Un article paru dans le journal News of Rwanda a cité ces propos du ministre de la Défense, James Kabarebe, lors d'un discours prononcé à Gisenyi le 11 janvier 2014: « Ne perdez pas votre temps sur des informations selon lesquelles untel ou untel a été étranglé avec une corde dans l'appartement numéro sept dans tel ou tel pays[3]… Si vous choisissez de vivre comme un chien, vous mourrez comme un chien et les éboueurs emporteront les ordures pour faire disparaître les odeurs. En fait, c'est le sort qui attend ceux qui ont choisi un tel chemin. Nous n'y pouvons rien et nous ne devrions pas avoir à répondre à des questions là-dessus. »[4]
De manière encore plus révélatrice, le président Kagame a semblé presque approuver le meurtre de Karegeya dans un discours public le 12 janvier 2014, lorsqu'il a dit:
« Quiconque trahit le pays en paiera le prix. Je vous l'assure. Si vous décevez un pays, si vous souhaitez du mal à son peuple, vous finirez par en subir les conséquences néfastes. Toute personne encore en vie qui complote contre le Rwanda, quelle qu'elle soit, en paiera le prix … Quelle qu’elle soit, c'est juste une question de temps ». Il a ajouté:
« J'entends certains des nôtres dire: ce n'est pas nous qui avons fait cela. C'est vrai que ce ne sont pas eux qui ont fait cela, mais ce n'est pas mon souci car vous devriez faire cela… Ce qui est étonnant, c'est que vous ne faites pas cela. Des gens qui osent trahir, trahir le pays! »Faisant allusion à une série d'attentats à la grenade commis à Kigali, dont le gouvernement avait précédemment accusé Karegeya et ses collaborateurs, il a dit: « Et nous devrions nous excuser? Jamais! »[5]

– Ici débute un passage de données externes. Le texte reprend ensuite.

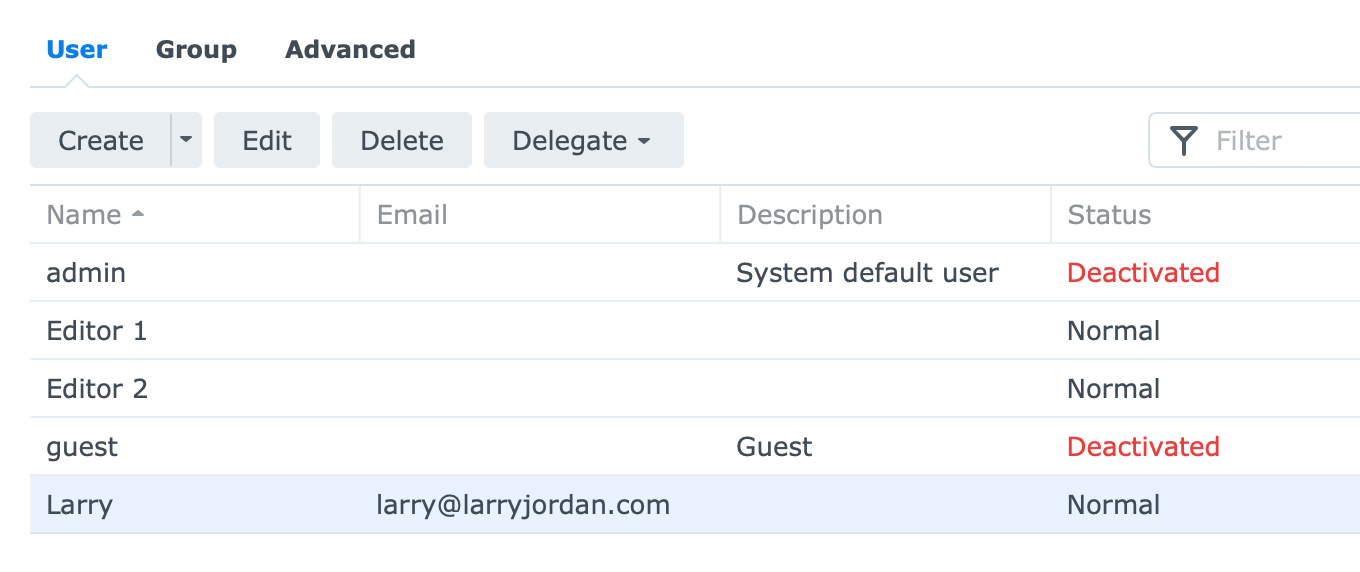Click the Email column header
The width and height of the screenshot is (1360, 572).
pos(412,215)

Le même jour, Kagame a tweeté: « Je n'ai pas à faire d'excuses au sujet d'individus qui ont oublié que c'est grâce au Rwanda qu’ils sont devenus qui ils sont, et qui tuent des personnes innocentes et des enfants » ; et « Ceux qui critiquent le Rwanda savent jusqu'où ils iraient pour protéger leur propre nation ».

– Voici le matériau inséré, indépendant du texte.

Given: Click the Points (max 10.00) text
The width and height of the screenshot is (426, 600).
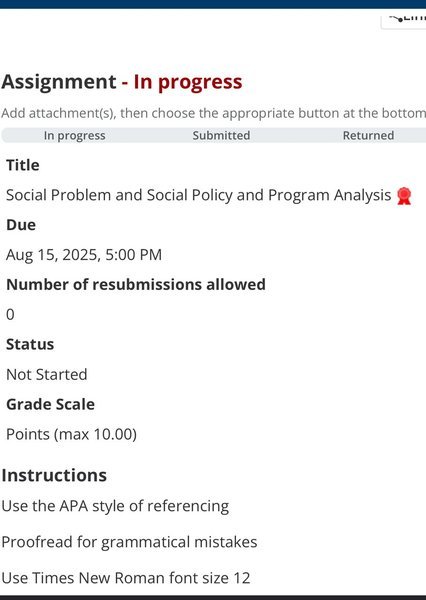Looking at the screenshot, I should click(72, 434).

Le rôle des gouvernements étrangers
Dans la plupart des cas, rien ne permet de supposer que les gouvernements des pays où vivaient les victimes se sont rendus en aucune manière les complices de ces attentats. Au contraire, ces incidents ont parfois mis à l'épreuve les relations diplomatiques entre le Rwanda et certains de ses plus importants alliés, comme le Kenya, l'Afrique du Sud et le Royaume-Uni.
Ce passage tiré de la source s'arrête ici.